=== Begin Enclosure ===
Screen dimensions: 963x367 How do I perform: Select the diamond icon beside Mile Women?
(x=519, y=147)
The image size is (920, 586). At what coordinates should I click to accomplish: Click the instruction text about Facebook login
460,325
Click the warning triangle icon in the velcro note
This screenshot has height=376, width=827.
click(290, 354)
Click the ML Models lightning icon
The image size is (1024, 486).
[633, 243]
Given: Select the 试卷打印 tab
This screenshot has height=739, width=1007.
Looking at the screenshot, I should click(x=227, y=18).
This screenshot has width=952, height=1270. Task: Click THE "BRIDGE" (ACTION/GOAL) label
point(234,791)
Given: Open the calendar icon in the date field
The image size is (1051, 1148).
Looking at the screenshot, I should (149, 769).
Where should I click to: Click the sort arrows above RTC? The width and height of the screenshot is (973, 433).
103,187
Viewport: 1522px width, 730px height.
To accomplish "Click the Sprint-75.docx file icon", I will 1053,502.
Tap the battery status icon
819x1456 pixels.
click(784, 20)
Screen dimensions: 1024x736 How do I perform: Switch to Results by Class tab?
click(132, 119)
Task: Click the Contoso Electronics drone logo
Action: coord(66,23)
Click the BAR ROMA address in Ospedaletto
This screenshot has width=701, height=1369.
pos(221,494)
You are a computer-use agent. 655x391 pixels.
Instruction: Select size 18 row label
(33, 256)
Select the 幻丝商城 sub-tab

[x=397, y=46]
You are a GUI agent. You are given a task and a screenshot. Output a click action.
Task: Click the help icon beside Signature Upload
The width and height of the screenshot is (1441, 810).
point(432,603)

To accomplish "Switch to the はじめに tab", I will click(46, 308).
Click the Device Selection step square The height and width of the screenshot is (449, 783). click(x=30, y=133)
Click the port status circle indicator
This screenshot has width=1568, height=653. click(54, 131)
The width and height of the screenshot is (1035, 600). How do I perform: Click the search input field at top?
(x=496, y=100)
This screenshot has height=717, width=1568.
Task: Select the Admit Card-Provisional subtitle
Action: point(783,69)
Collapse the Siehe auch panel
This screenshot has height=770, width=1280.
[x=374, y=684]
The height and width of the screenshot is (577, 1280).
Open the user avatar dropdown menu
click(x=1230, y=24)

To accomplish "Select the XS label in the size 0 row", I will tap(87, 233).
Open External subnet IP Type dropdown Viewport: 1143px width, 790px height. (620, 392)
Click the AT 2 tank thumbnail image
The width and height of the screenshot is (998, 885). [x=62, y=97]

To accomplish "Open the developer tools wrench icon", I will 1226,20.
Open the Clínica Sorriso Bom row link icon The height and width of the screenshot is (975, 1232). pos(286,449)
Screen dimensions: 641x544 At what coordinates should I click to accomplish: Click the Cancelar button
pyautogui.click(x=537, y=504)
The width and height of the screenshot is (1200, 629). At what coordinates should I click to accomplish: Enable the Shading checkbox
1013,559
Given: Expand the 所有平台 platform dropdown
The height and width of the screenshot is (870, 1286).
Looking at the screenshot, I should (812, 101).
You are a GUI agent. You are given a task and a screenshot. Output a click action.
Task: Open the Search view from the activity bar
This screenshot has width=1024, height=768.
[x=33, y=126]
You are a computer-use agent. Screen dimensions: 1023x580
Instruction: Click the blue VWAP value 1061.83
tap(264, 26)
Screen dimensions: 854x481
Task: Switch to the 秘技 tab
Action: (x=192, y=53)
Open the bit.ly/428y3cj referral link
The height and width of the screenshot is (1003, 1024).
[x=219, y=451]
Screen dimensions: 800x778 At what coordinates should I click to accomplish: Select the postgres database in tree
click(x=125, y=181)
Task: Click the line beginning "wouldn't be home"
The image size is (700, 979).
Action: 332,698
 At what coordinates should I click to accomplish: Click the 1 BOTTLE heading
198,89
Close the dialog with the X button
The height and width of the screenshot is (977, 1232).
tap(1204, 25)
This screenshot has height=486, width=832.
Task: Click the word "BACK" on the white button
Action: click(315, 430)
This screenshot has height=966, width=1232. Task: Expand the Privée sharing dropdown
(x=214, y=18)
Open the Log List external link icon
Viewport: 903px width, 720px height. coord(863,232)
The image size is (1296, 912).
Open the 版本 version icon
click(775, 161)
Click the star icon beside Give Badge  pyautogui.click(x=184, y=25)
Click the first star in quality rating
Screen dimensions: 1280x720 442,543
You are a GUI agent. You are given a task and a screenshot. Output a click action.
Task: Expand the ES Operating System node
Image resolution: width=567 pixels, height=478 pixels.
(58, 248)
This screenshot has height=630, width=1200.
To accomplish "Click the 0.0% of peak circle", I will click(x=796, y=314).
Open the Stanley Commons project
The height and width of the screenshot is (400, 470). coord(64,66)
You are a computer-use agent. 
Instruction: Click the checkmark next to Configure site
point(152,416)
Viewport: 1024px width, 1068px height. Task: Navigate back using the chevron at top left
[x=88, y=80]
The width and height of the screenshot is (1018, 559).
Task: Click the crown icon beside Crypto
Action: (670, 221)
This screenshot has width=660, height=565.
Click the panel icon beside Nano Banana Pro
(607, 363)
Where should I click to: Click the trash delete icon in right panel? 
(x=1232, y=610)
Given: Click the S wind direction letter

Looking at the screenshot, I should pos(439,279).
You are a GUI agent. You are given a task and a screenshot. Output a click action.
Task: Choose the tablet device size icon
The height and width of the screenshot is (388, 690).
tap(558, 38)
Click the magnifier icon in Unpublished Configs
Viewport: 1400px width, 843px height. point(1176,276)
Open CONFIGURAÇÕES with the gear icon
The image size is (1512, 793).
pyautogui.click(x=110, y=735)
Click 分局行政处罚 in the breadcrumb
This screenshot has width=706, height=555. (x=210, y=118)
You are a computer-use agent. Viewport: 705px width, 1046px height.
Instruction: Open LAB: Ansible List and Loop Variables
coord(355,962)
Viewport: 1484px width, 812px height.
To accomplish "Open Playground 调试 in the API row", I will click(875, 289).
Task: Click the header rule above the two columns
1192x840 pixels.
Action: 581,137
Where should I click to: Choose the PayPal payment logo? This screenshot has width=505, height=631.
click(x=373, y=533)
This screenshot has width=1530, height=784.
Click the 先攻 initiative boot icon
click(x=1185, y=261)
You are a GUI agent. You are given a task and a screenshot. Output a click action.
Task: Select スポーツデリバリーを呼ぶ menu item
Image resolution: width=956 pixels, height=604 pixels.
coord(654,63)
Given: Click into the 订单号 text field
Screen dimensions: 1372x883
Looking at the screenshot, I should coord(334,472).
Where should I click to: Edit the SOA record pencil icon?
=== End Enclosure ===
Once you have read the listing above, set it down again without alteration.

▸ RESPONSE FOR THIS EXERCISE:
Screen dimensions: 963x367 How do I perform: Select the diamond icon beside Mile Women?
(x=519, y=147)
The image size is (920, 586). At what coordinates should I click to accomplish: Click the instruction text about Facebook login
460,325
Click the warning triangle icon in the velcro note
This screenshot has height=376, width=827.
click(290, 354)
Click the ML Models lightning icon
The image size is (1024, 486).
[633, 243]
Given: Select the 试卷打印 tab
This screenshot has height=739, width=1007.
Looking at the screenshot, I should click(x=227, y=18).
This screenshot has width=952, height=1270. Task: Click THE "BRIDGE" (ACTION/GOAL) label
point(234,791)
Given: Open the calendar icon in the date field
The image size is (1051, 1148).
Looking at the screenshot, I should (149, 769).
Where should I click to: Click the sort arrows above RTC? The width and height of the screenshot is (973, 433).
103,187
Viewport: 1522px width, 730px height.
To accomplish "Click the Sprint-75.docx file icon", I will 1053,502.
Tap the battery status icon
819x1456 pixels.
click(784, 20)
Screen dimensions: 1024x736 How do I perform: Switch to Results by Class tab?
click(132, 119)
Task: Click the Contoso Electronics drone logo
Action: coord(66,23)
Click the BAR ROMA address in Ospedaletto
This screenshot has width=701, height=1369.
pos(221,494)
You are a computer-use agent. 655x391 pixels.
Instruction: Select size 18 row label
(33, 256)
Select the 幻丝商城 sub-tab

[x=397, y=46]
You are a GUI agent. You are given a task and a screenshot. Output a click action.
Task: Click the help icon beside Signature Upload
The width and height of the screenshot is (1441, 810).
point(432,603)

To accomplish "Switch to the はじめに tab", I will click(46, 308).
Click the Device Selection step square The height and width of the screenshot is (449, 783). click(x=30, y=133)
Click the port status circle indicator
This screenshot has width=1568, height=653. click(54, 131)
The width and height of the screenshot is (1035, 600). How do I perform: Click the search input field at top?
(x=496, y=100)
This screenshot has height=717, width=1568.
Task: Select the Admit Card-Provisional subtitle
Action: point(783,69)
Collapse the Siehe auch panel
This screenshot has height=770, width=1280.
[x=374, y=684]
The height and width of the screenshot is (577, 1280).
Open the user avatar dropdown menu
click(x=1230, y=24)

To accomplish "Select the XS label in the size 0 row", I will tap(87, 233).
Open External subnet IP Type dropdown Viewport: 1143px width, 790px height. (620, 392)
Click the AT 2 tank thumbnail image
The width and height of the screenshot is (998, 885). [x=62, y=97]

To accomplish "Open the developer tools wrench icon", I will 1226,20.
Open the Clínica Sorriso Bom row link icon The height and width of the screenshot is (975, 1232). pos(286,449)
Screen dimensions: 641x544 At what coordinates should I click to accomplish: Click the Cancelar button
pyautogui.click(x=537, y=504)
The width and height of the screenshot is (1200, 629). At what coordinates should I click to accomplish: Enable the Shading checkbox
1013,559
Given: Expand the 所有平台 platform dropdown
The height and width of the screenshot is (870, 1286).
Looking at the screenshot, I should (812, 101).
You are a GUI agent. You are given a task and a screenshot. Output a click action.
Task: Open the Search view from the activity bar
This screenshot has width=1024, height=768.
[x=33, y=126]
You are a computer-use agent. Screen dimensions: 1023x580
Instruction: Click the blue VWAP value 1061.83
tap(264, 26)
Screen dimensions: 854x481
Task: Switch to the 秘技 tab
Action: (x=192, y=53)
Open the bit.ly/428y3cj referral link
The height and width of the screenshot is (1003, 1024).
[x=219, y=451]
Screen dimensions: 800x778 At what coordinates should I click to accomplish: Select the postgres database in tree
click(x=125, y=181)
Task: Click the line beginning "wouldn't be home"
The image size is (700, 979).
Action: 332,698
 At what coordinates should I click to accomplish: Click the 1 BOTTLE heading
198,89
Close the dialog with the X button
The height and width of the screenshot is (977, 1232).
tap(1204, 25)
This screenshot has height=486, width=832.
Task: Click the word "BACK" on the white button
Action: click(315, 430)
This screenshot has height=966, width=1232. Task: Expand the Privée sharing dropdown
(x=214, y=18)
Open the Log List external link icon
Viewport: 903px width, 720px height. coord(863,232)
The image size is (1296, 912).
Open the 版本 version icon
click(775, 161)
Click the star icon beside Give Badge  pyautogui.click(x=184, y=25)
Click the first star in quality rating
Screen dimensions: 1280x720 442,543
You are a GUI agent. You are given a task and a screenshot. Output a click action.
Task: Expand the ES Operating System node
Image resolution: width=567 pixels, height=478 pixels.
(58, 248)
This screenshot has height=630, width=1200.
To accomplish "Click the 0.0% of peak circle", I will click(x=796, y=314).
Open the Stanley Commons project
The height and width of the screenshot is (400, 470). coord(64,66)
You are a computer-use agent. 
Instruction: Click the checkmark next to Configure site
point(152,416)
Viewport: 1024px width, 1068px height. Task: Navigate back using the chevron at top left
[x=88, y=80]
The width and height of the screenshot is (1018, 559).
Task: Click the crown icon beside Crypto
Action: (670, 221)
This screenshot has width=660, height=565.
Click the panel icon beside Nano Banana Pro
(607, 363)
Where should I click to: Click the trash delete icon in right panel? 
(x=1232, y=610)
Given: Click the S wind direction letter

Looking at the screenshot, I should pos(439,279).
You are a GUI agent. You are given a task and a screenshot. Output a click action.
Task: Choose the tablet device size icon
The height and width of the screenshot is (388, 690).
tap(558, 38)
Click the magnifier icon in Unpublished Configs
Viewport: 1400px width, 843px height. point(1176,276)
Open CONFIGURAÇÕES with the gear icon
The image size is (1512, 793).
pyautogui.click(x=110, y=735)
Click 分局行政处罚 in the breadcrumb
This screenshot has width=706, height=555. (x=210, y=118)
You are a computer-use agent. Viewport: 705px width, 1046px height.
Instruction: Open LAB: Ansible List and Loop Variables
coord(355,962)
Viewport: 1484px width, 812px height.
To accomplish "Open Playground 调试 in the API row", I will click(875, 289).
Task: Click the header rule above the two columns
1192x840 pixels.
Action: 581,137
Where should I click to: Choose the PayPal payment logo? This screenshot has width=505, height=631.
click(x=373, y=533)
This screenshot has width=1530, height=784.
Click the 先攻 initiative boot icon
click(x=1185, y=261)
You are a GUI agent. You are given a task and a screenshot. Output a click action.
Task: Select スポーツデリバリーを呼ぶ menu item
Image resolution: width=956 pixels, height=604 pixels.
coord(654,63)
Given: Click into the 订单号 text field
Screen dimensions: 1372x883
Looking at the screenshot, I should coord(334,472).
Where should I click to: Edit the SOA record pencil icon?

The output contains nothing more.